§ **ASSIGNMENT**
Return every line of the data exactly as it stands.

§ **DATA SHOWN**

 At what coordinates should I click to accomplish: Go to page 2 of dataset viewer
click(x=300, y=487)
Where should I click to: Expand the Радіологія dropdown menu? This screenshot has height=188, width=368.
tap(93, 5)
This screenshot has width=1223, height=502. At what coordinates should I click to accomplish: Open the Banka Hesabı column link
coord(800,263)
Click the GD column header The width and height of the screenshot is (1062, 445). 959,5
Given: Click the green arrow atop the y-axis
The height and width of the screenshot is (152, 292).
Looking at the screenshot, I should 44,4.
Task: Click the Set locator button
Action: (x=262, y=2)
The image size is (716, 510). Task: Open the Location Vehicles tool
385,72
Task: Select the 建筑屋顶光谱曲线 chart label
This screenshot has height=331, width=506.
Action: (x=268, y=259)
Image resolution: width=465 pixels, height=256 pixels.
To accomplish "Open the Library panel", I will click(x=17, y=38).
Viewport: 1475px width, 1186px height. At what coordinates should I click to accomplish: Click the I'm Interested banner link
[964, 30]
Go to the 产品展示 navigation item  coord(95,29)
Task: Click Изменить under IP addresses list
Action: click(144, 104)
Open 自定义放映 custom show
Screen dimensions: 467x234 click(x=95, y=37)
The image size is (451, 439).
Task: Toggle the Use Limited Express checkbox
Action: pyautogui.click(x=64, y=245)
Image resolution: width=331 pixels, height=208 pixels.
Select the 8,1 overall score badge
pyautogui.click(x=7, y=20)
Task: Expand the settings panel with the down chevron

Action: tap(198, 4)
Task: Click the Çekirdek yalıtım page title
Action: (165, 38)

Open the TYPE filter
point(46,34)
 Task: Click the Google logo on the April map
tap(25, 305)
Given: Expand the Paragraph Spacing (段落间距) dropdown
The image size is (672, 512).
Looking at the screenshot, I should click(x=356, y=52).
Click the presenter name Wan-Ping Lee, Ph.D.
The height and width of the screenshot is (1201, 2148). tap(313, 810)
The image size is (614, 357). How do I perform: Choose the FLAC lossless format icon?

§ **WRITTEN RESPONSE**
 At what coordinates should I click to accomplish: Go to page 2 of dataset viewer
click(x=300, y=487)
Where should I click to: Expand the Радіологія dropdown menu? This screenshot has height=188, width=368.
tap(93, 5)
This screenshot has width=1223, height=502. At what coordinates should I click to accomplish: Open the Banka Hesabı column link
coord(800,263)
Click the GD column header The width and height of the screenshot is (1062, 445). 959,5
Given: Click the green arrow atop the y-axis
The height and width of the screenshot is (152, 292).
Looking at the screenshot, I should 44,4.
Task: Click the Set locator button
Action: (x=262, y=2)
The image size is (716, 510). Task: Open the Location Vehicles tool
385,72
Task: Select the 建筑屋顶光谱曲线 chart label
This screenshot has height=331, width=506.
Action: (x=268, y=259)
Image resolution: width=465 pixels, height=256 pixels.
To accomplish "Open the Library panel", I will click(x=17, y=38).
Viewport: 1475px width, 1186px height. At what coordinates should I click to accomplish: Click the I'm Interested banner link
[964, 30]
Go to the 产品展示 navigation item  coord(95,29)
Task: Click Изменить under IP addresses list
Action: click(144, 104)
Open 自定义放映 custom show
Screen dimensions: 467x234 click(x=95, y=37)
The image size is (451, 439).
Task: Toggle the Use Limited Express checkbox
Action: pyautogui.click(x=64, y=245)
Image resolution: width=331 pixels, height=208 pixels.
Select the 8,1 overall score badge
pyautogui.click(x=7, y=20)
Task: Expand the settings panel with the down chevron

Action: tap(198, 4)
Task: Click the Çekirdek yalıtım page title
Action: (165, 38)

Open the TYPE filter
point(46,34)
 Task: Click the Google logo on the April map
tap(25, 305)
Given: Expand the Paragraph Spacing (段落间距) dropdown
The image size is (672, 512).
Looking at the screenshot, I should click(x=356, y=52).
Click the presenter name Wan-Ping Lee, Ph.D.
The height and width of the screenshot is (1201, 2148). tap(313, 810)
The image size is (614, 357). How do I perform: Choose the FLAC lossless format icon?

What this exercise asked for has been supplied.